Directions for this task. Every line from the top of the records through the one bearing "This screenshot has width=868, height=433." is to be reproduced exactly, and pictures are to be left out.

"""

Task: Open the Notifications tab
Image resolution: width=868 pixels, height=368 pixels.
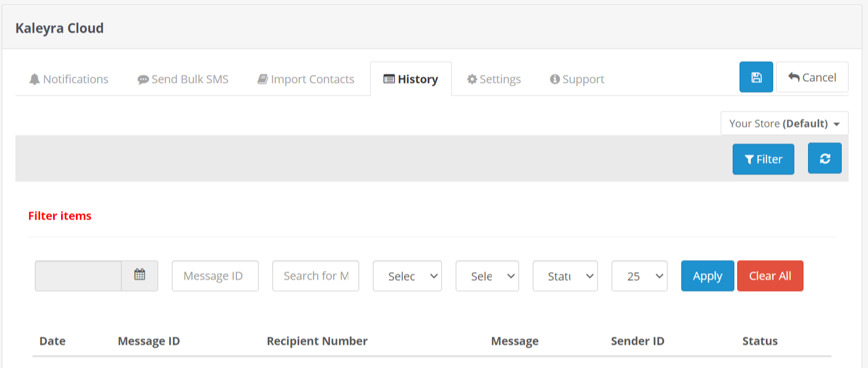Action: click(69, 79)
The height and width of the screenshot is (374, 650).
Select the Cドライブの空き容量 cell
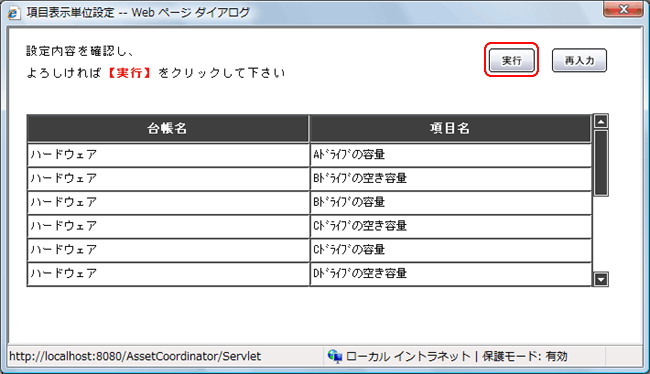pos(450,226)
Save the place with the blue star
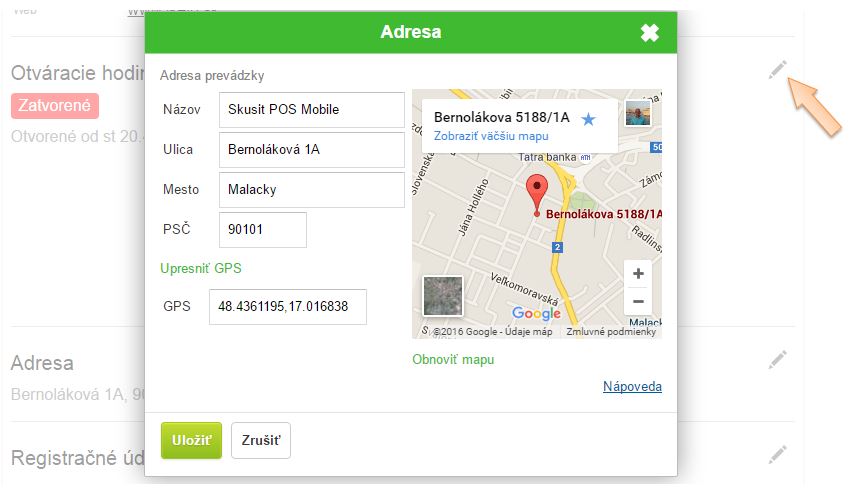857x493 pixels. (x=589, y=119)
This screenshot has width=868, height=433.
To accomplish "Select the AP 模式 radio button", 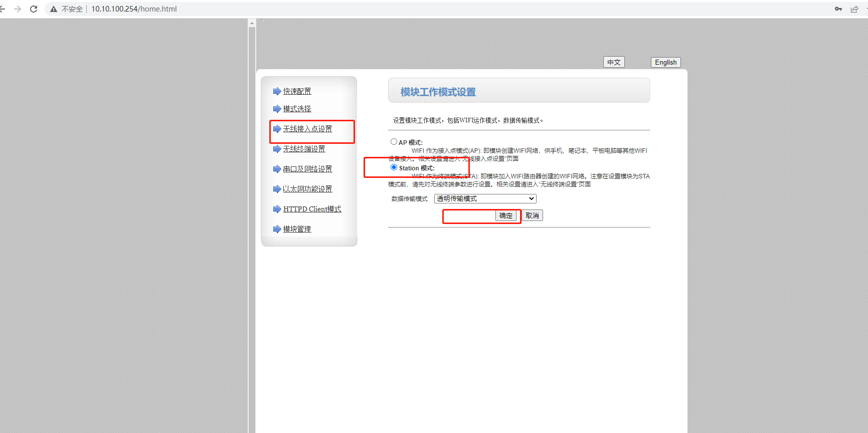I will coord(394,142).
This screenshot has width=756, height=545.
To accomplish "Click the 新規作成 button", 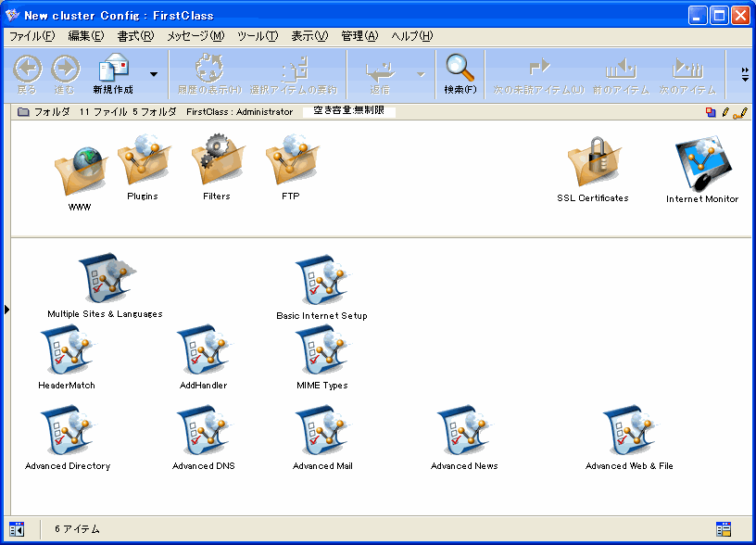I will (x=113, y=73).
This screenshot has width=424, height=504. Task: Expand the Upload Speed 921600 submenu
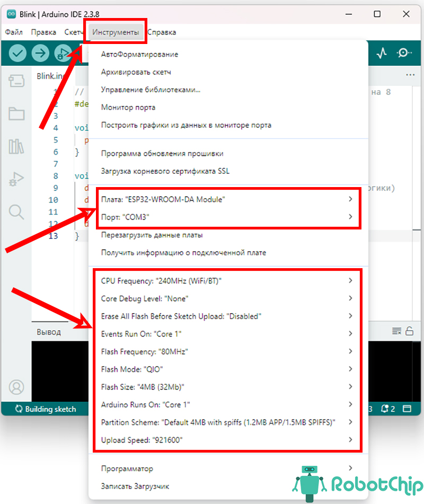228,440
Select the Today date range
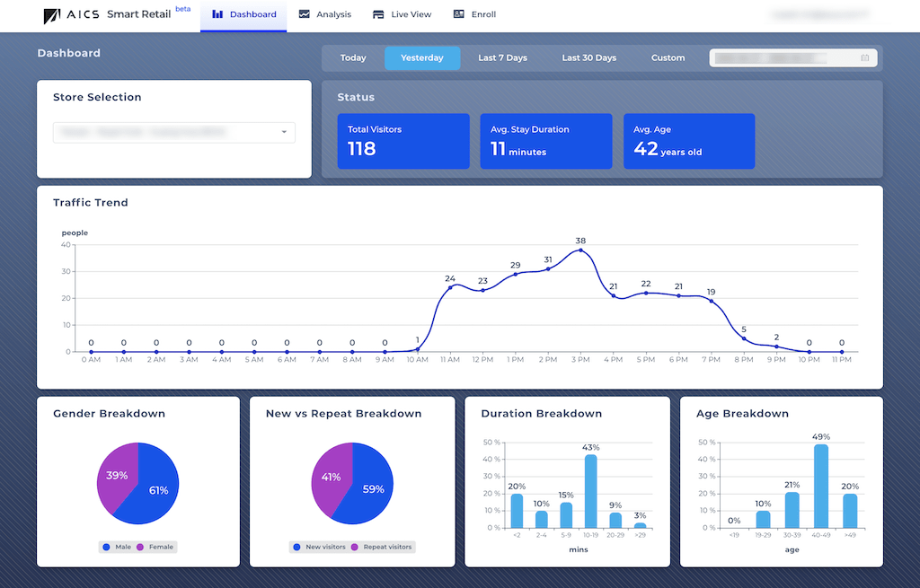 pos(353,57)
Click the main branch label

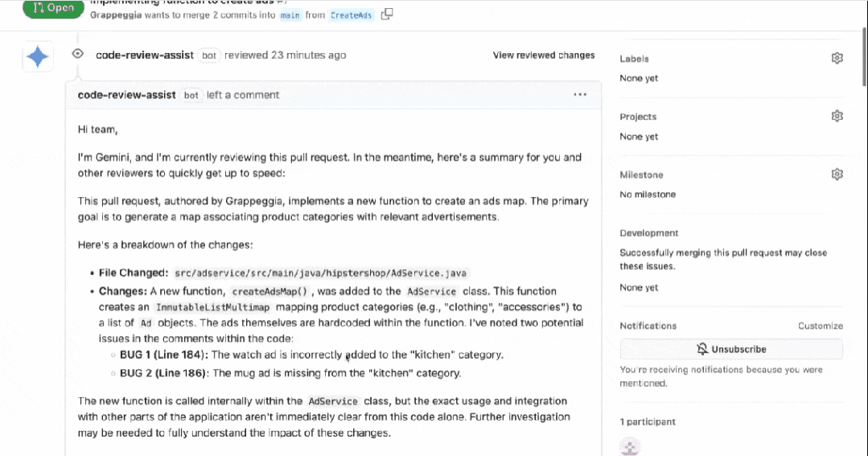pos(290,15)
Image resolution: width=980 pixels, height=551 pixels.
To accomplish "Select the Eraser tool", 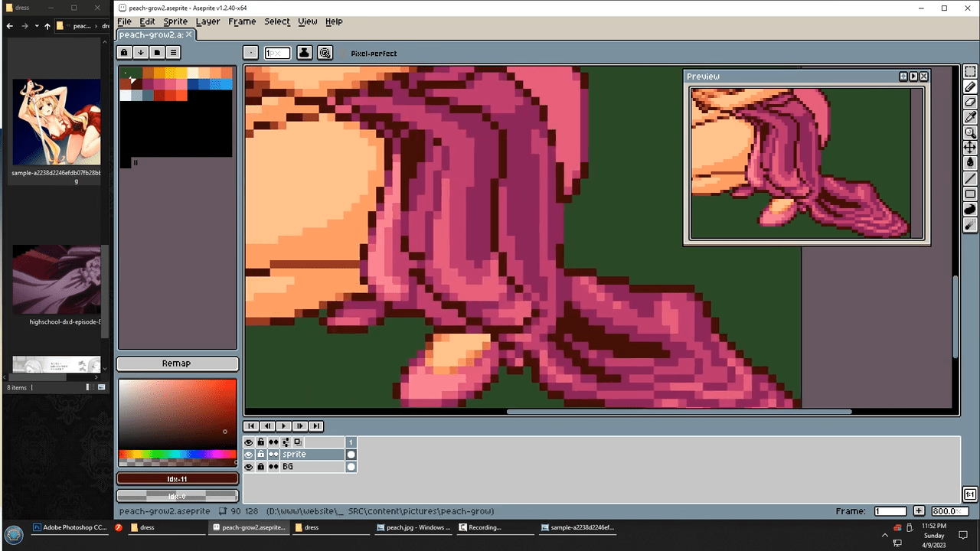I will pos(970,103).
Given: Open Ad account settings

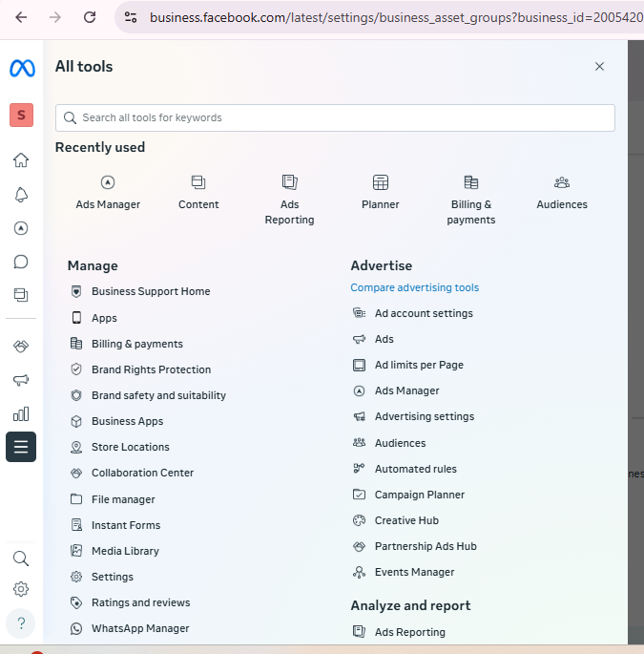Looking at the screenshot, I should point(423,313).
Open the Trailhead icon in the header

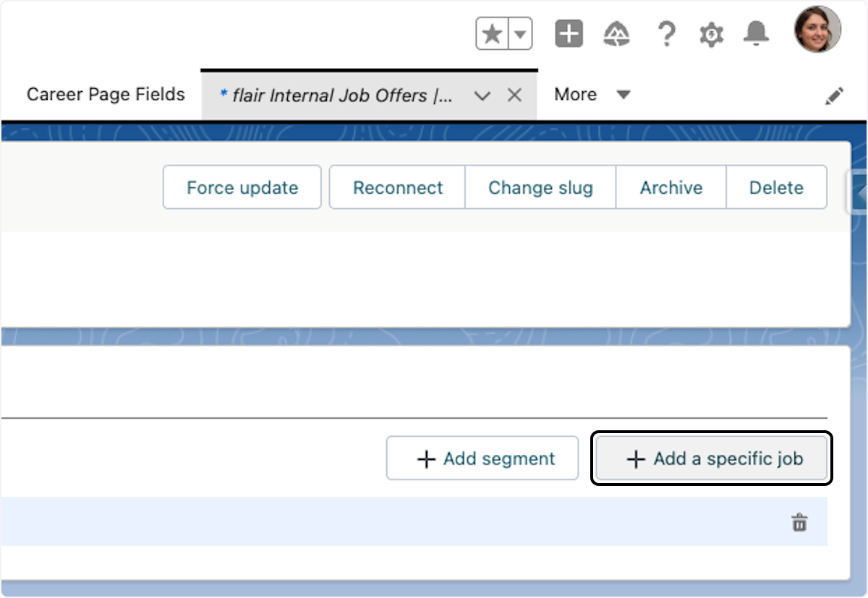pyautogui.click(x=616, y=33)
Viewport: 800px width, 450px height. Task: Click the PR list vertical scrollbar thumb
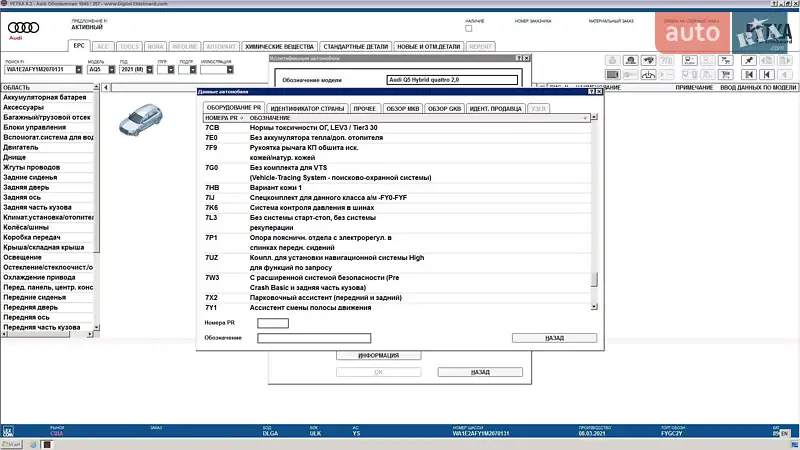pos(594,280)
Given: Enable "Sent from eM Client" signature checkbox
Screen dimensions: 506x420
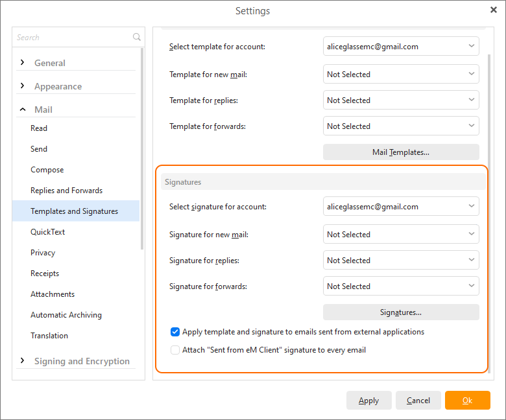Looking at the screenshot, I should tap(175, 350).
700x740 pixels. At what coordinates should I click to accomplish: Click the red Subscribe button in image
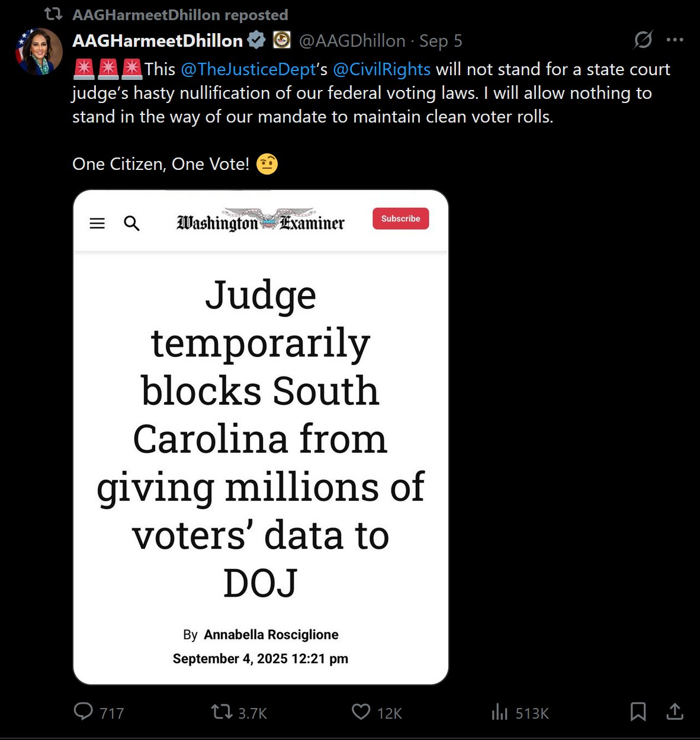(x=401, y=218)
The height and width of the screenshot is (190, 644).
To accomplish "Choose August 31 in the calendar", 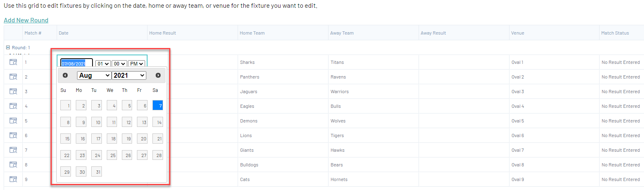I will pyautogui.click(x=97, y=172).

"""

Your response.
Task: Open the Notifications tab
Image resolution: width=868 pixels, height=368 pixels.
Action: click(69, 79)
The height and width of the screenshot is (374, 650).
Select the Cドライブの空き容量 cell
pos(450,226)
Save the place with the blue star
857x493 pixels. (x=589, y=119)
This screenshot has width=868, height=433.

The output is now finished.